Ce samedi 23 décembre, les médias aux ordres relatent l’agression de trois motards des forces de l’ordre par des manifestants, hors contexte. Nous ne sommes évidemment pas partisan·e·s de la violence gratuite. Un des motards a donc sorti son arme et c’est cela que la propagande d’État a voulu justifier. Heureusement, le motard n’a pas tiré. Pour couvrir l’événement, le dénommé Griveaux a fait état de “fascistes, putschistes, lâches”… Le lendemain, nous apprenons qu’avant cette altercation, ces agents des forces de l’ordre avaient lancé une grenade de type assourdissante pouvant provoquer de très graves lésions face à des gens qui ne faisaient alors que manifester. Sachez qu’un pays comme la Biélorussie est considéré en Europe comme une dictature du fait de ce type de répression des manifestations, que ce type de grenade est interdit dans les autres pays d’Europe.

Sachez qu’en France, appeler à une manifestation qui n’est pas autorisée par la préfecture est un délit passible de prison.

Dans sa grande majorité, la population sait que le pouvoir est à l’origine des violences, de par la violence de ses mesures antisociales et la violence de ses dispositifs policiers, policiers sommés d’exécuter des ordres venus d’en haut, avec un ministre de l’Intérieur qui tient un Poste de commandement.

Nous sommes confrontés au mécanisme des interpellations préventives, à la confiscation des moyens de protection du visage face aux gaz lacrymogènes, à des violences qui mutilent à vie. Cette situation est actuellement dénoncée par Amnesty International.

Comme tous les militant·e·s ouvrier·e·s, tous les citoyen·ne·s épris·e·s de justice et de liberté, nous entendons combattre l’extrême-droite et la réaction.
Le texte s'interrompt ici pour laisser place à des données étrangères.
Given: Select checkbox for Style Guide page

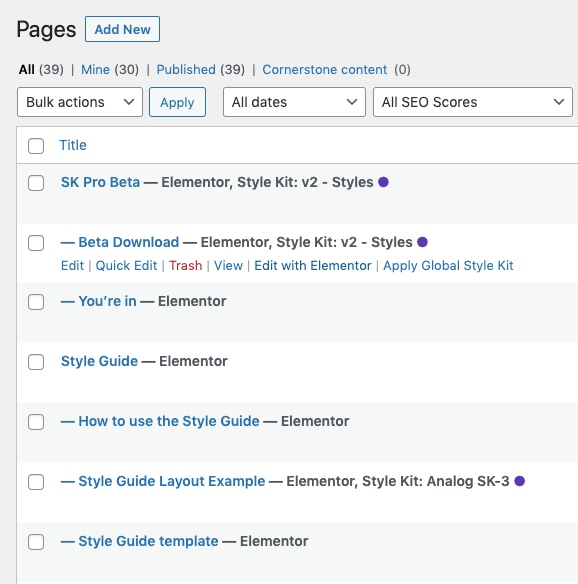Looking at the screenshot, I should point(36,362).
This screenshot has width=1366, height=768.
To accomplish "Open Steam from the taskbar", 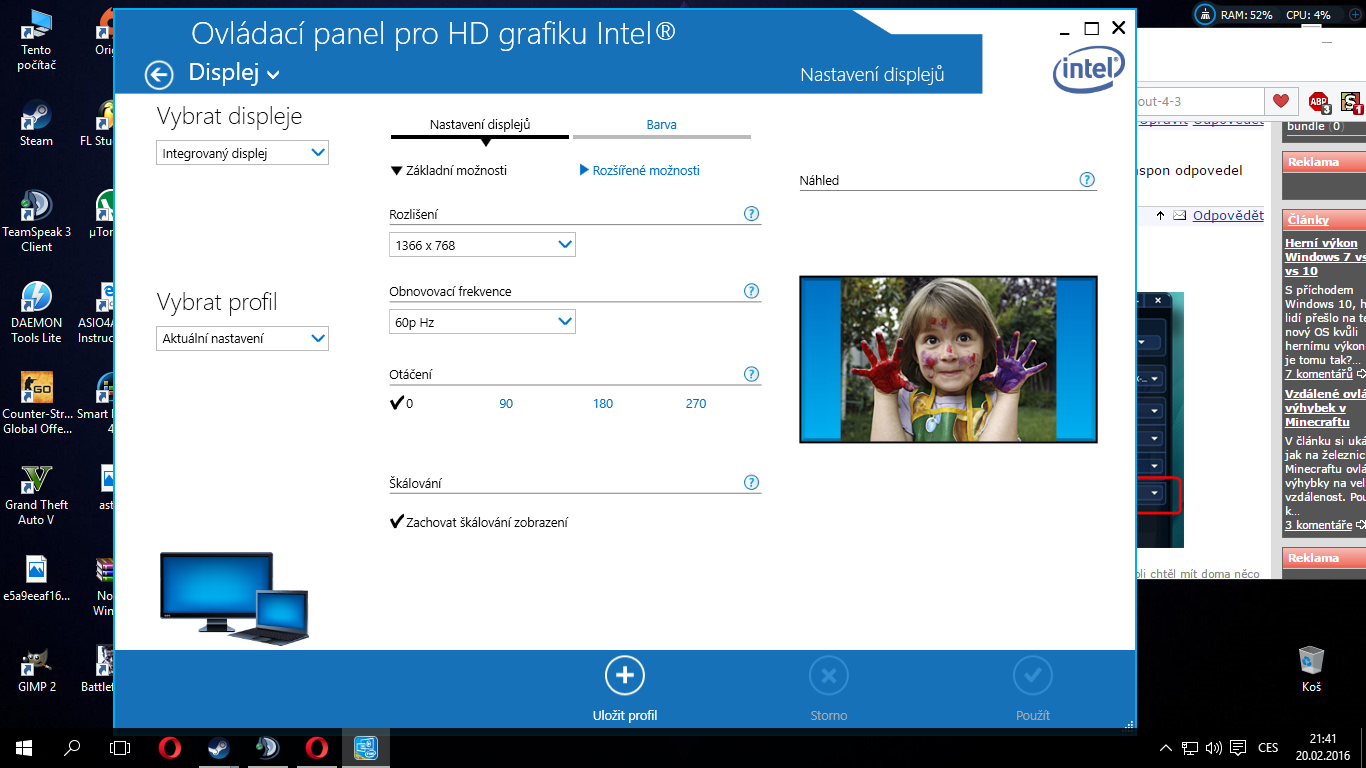I will click(218, 747).
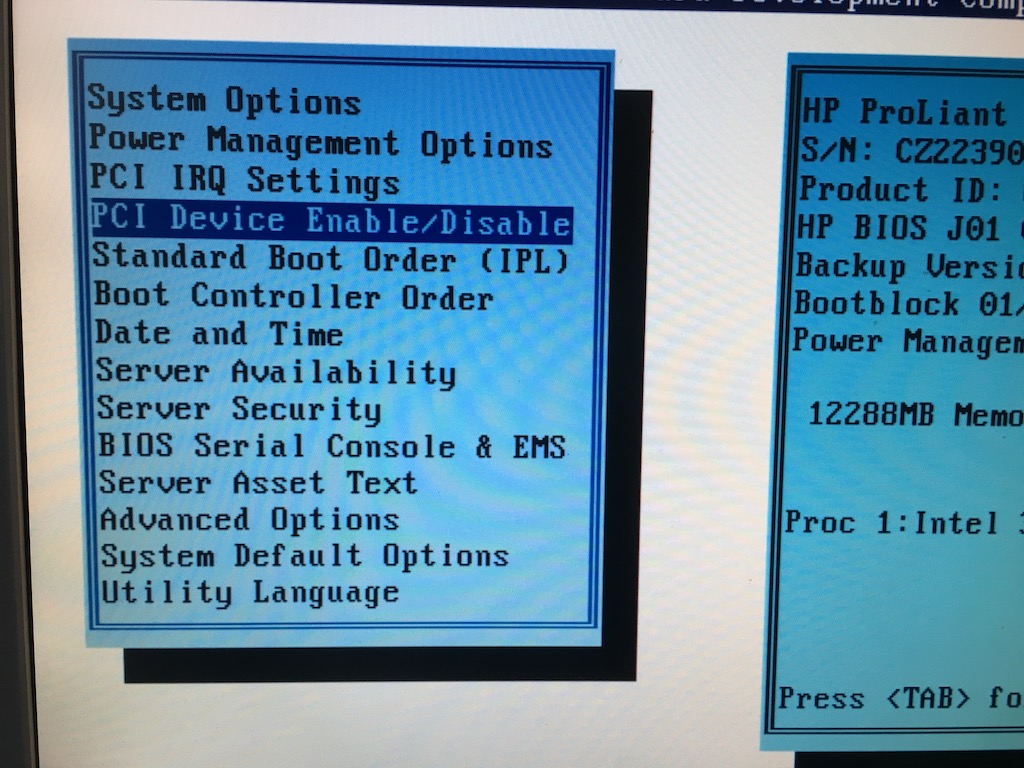
Task: Open the System Options menu
Action: pos(224,101)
Or, il n’est pas possible de combattre l’extrême droite sans combattre les agissements du pouvoir contre les manifestations, impossible de combattre l’extrême droite sans combattre la répression déchaînée par Macron-Castaner.

Nous attendons de nos organisations syndicales, de nos associations de défense des droits humains qu’elles organisent la nécessaire riposte démocratique à cette dérive totalitaire du pouvoir.